Tuesday, August 28, 2018


Jacqueline Koyanagi
Completed 8/28/2018, Reviewed 8/28/2018
2 stars

I didn’t care much for this novel.  It had a lot of interesting ideas, such as physical disability, gender issues, genocide, and alternate universes, but it didn’t seem to come together into a satisfactory whole.  Perhaps the most interesting thing about it is that the majority of characters are female, with a token male here and there, the opposite of what you find in most science fiction novels.  So it passes the Bechdel test in that there are women who have a conversation that’s not about men.  Unfortunately, it wasn’t enough to raise this above the level of mediocre. 

Alana is a sky surgeon (read starship engineer) who works in a shop repairing ships, but has never been in space.  She has an autoimmune disease that contracts her muscles, causing terrific pain.  The disease can be treated, but the meds are expensive, and being a sky surgeon doesn’t pay well.  One day, a starship arrives looking for Alana’s “spirit guide” sister, Nova.  With Nova on vacation, Alana decides to stow away on the ship, hoping to parlay information on Nova’s location into a permanent job on the ship.  The plan works, sort of. 

The mission and the crew of the ship is anything but ordinary.  There’s the engineer who thinks he’s a wolf, the pilot who flickers in and out of existence, and the captain who is having an affair with the medical officer.  Alana falls for the captain as well.  But all this has to wait, because the crew is blamed for the destruction of a planet, Alana is running out of meds, Nova is not cooperating, and the pilot will soon blink completely out of existence unless they can get to an alternate universe.

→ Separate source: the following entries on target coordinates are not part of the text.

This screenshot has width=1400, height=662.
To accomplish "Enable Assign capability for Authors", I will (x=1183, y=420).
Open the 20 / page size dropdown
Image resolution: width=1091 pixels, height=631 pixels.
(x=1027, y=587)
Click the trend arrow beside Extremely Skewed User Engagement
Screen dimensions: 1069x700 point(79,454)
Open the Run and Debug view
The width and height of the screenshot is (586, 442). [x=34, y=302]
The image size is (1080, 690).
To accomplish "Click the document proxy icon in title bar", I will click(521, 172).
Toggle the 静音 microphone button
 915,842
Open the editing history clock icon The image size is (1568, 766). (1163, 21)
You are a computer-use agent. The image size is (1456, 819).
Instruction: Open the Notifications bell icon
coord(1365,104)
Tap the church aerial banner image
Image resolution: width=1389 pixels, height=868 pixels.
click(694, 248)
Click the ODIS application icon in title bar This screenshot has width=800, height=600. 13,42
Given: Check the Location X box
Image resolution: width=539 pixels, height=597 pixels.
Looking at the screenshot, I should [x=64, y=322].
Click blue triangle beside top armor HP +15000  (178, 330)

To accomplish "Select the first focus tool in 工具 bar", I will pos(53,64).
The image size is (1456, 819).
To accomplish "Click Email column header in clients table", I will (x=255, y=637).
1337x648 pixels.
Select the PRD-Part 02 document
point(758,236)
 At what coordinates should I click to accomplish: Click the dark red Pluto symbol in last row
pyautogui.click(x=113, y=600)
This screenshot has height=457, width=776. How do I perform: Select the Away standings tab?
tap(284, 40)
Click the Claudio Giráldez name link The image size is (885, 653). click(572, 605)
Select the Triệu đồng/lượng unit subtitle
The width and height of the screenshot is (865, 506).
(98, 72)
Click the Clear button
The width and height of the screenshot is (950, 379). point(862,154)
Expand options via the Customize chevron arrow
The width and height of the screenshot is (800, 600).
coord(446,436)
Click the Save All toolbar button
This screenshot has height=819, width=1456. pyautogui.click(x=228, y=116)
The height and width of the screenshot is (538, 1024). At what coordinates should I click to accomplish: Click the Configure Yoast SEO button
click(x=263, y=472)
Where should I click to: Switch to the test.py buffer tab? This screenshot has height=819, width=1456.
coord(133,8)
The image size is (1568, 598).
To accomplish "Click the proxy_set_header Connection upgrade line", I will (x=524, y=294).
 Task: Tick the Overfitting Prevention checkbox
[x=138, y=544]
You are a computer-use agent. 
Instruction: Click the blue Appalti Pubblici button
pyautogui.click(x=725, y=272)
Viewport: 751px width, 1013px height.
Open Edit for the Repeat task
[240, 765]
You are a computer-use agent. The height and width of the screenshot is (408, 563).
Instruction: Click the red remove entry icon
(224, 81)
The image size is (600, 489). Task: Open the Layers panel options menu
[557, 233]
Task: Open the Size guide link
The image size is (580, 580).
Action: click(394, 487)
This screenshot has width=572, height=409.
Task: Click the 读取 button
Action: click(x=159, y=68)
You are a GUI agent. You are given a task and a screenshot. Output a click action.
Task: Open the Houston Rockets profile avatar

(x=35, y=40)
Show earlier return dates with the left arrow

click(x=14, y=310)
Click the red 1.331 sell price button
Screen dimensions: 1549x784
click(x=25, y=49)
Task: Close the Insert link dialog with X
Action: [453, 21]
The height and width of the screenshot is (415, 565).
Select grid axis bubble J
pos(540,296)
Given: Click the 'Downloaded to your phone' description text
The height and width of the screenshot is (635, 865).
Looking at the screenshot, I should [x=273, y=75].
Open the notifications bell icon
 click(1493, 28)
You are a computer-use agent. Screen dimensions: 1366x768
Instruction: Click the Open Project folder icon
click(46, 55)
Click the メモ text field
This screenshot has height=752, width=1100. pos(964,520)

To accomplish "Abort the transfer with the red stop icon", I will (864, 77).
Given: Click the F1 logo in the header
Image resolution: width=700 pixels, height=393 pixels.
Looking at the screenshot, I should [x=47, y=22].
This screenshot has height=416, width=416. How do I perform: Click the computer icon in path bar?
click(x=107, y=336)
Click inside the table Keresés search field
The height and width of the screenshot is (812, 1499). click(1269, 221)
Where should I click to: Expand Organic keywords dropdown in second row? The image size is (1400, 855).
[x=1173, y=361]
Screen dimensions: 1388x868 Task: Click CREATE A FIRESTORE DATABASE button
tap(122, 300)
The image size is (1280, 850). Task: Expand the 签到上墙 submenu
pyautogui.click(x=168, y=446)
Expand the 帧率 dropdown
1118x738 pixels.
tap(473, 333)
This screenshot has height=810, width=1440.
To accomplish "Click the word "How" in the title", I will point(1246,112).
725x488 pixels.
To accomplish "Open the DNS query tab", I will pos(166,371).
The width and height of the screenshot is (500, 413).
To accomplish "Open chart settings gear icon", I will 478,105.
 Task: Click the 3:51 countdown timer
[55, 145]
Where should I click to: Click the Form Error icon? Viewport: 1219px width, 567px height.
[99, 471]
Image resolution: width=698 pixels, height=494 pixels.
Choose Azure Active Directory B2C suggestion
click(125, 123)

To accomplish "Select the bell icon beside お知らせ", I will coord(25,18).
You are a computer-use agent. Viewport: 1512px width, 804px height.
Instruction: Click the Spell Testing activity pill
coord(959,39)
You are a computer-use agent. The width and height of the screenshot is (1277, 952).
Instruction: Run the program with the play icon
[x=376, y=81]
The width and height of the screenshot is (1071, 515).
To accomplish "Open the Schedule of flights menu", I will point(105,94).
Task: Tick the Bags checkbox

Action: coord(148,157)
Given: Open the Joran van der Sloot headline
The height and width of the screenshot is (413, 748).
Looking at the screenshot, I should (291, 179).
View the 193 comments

So yeah, lots of interesting stuff.  However, no matter what strange things were going on, the story kept reverting to Alana as she obsessed and tortured herself over falling for the captain of the starship.  It was pretty normal obsession initially, especially since it conflicted with her first true love, being a sky surgeon.  She fell in love with the ship as well as with its captain.  The book is told in first person Alana, so the whole middle of the book was sitting in her head while she kicked herself for her feelings.  It got tedious quickly.

In general, the relationships all seemed pretty bizarre.  There were a lot of secrets and miscommunication which made the relationships seem dysfunctional.  I’m not so sure they weren’t.  I didn’t mind the polyamory, I minded how nobody would talk about it.  In fact, nothing about the relationships was clarified until the end.  I would have rather seen the relationships clear up early and let the science fiction part of the story carry the novel to the end.  Instead, the science fiction part of the story gets pushed back until nearly the end.  By that time, I didn’t care much about it anymore, I just wanted the book to be finished. 

I give this book two stars out of five.  It was a convoluted mess.  I’m saddened by this score, because I always want books with LGBTQ content to be good.  Of course, just because there’s a lesbian relationship in the story doesn’t mean it’s going to be a good book.  I just want it to be.